2. How did you overcome the technical hurdles of developing magnet-free motors?
So far, OEMs had only two options: Go with rare-earth magnet dependent motors OR go with poor performance and higher cost magnet free solutions. We want to give them an alternative which performs better than rare-earth motors but still can be indigenously sourced and are cost-effective.
To do that, we had to rethink the key electromagnetic component, the stator. We had a breakthrough which allowed it to use way less materials, generate much higher magnetic flux and be able to manufacture it at a fraction of the cost. This allowed us to use indigenously sourced weaker magnets that are 86% rust! These magnets are brittle and spinning them at high speeds can be difficult, which is the next engineering problem we solved. Finally, packaging across different elements of the motor and gearbox in a compact volume allowed us to lower the weight of the system.
In-short, there are multiple patented innovations, across hardware, software and manufacturing processes, that compound together to deliver performance and cost better than rare-earth solutions.

3. Why is modularity critical in Conifer’s design, and how does it support scalability?
Very often the motor Manufacturing line with custom Tooling is created with one SKU of product in mind.

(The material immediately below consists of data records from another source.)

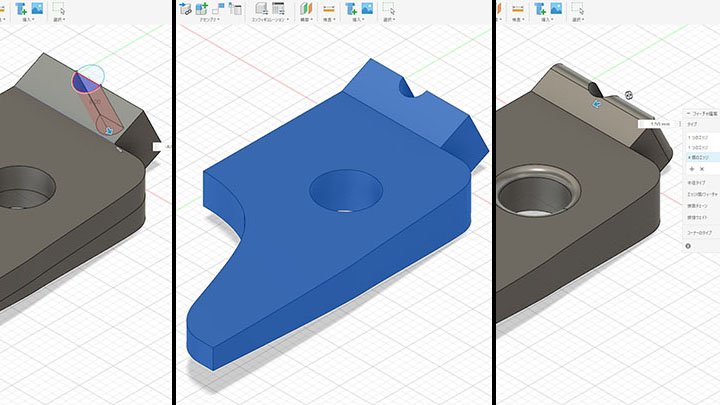Viewport: 720px width, 405px height.
Task: Click the Construct plane icon in center toolbar
Action: tap(307, 8)
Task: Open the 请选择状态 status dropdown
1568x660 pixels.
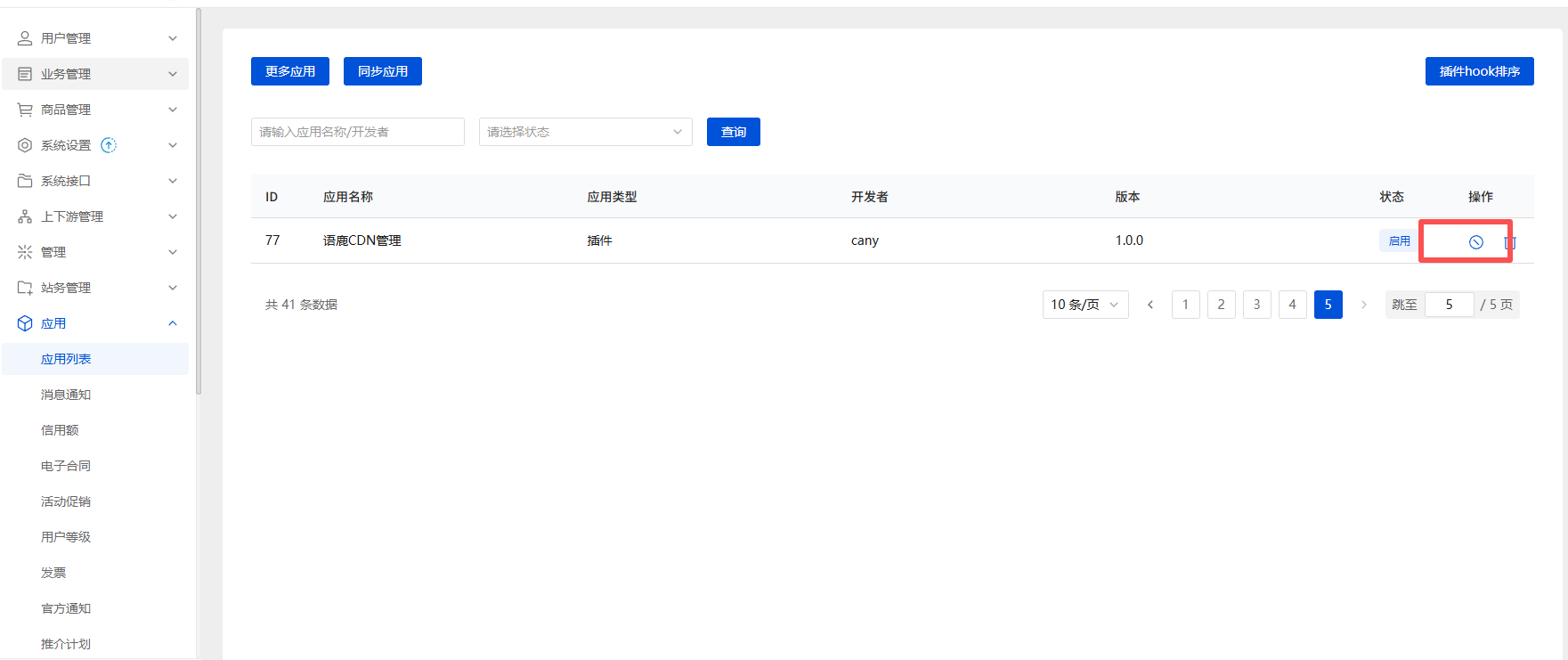Action: point(585,132)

Not only that makes it CapEx heavy, the manufacturer then needs to see significant demand for that one SKU before they get ROI on their investment. If they have to build another SKU with lets say twice the power requirement, they need to essentially set up a new line.
We took a different approach
Conifer’s modular design allows us to reuse similarly sourced parts to create multiple SKUs of product. A no-tool Manufacturing process that can be altered based on customer input via software then allows us to use the same line across product SKUs and get to high utilization quickly. Our Manufacturing cell can then be replicated as demand surges. Using locally sourced components also allows us to make the product more economically within the same geography.

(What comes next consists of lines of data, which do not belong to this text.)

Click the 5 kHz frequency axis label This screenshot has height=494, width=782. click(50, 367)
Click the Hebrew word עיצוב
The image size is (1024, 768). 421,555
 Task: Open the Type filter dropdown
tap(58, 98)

4. What are your top engineering priorities following the $20M funding round?
So far we were focused on doing two things: (a) Proving out the underlying technology (b) Building products that are validated by customers, in the field. We have been fortunate in getting a lot of customer interest. So our major focus now is scaling up manufacturing. We are also continuously releasing new products and showing them in customer applications
5. How has your big-tech experience shaped Conifer’s innovation culture?
A key thing we learned from our past experiences is that customers don’t just buy performance and cost – they buy Trust. That’s the key product attribute that Big Tech companies sell. That’s one of the reasons we waited a bit to prove our technology, before coming out. Today, we are intensely focused on the Manufacturing process and Supply Chain so that customers can trust the longevity of the offering.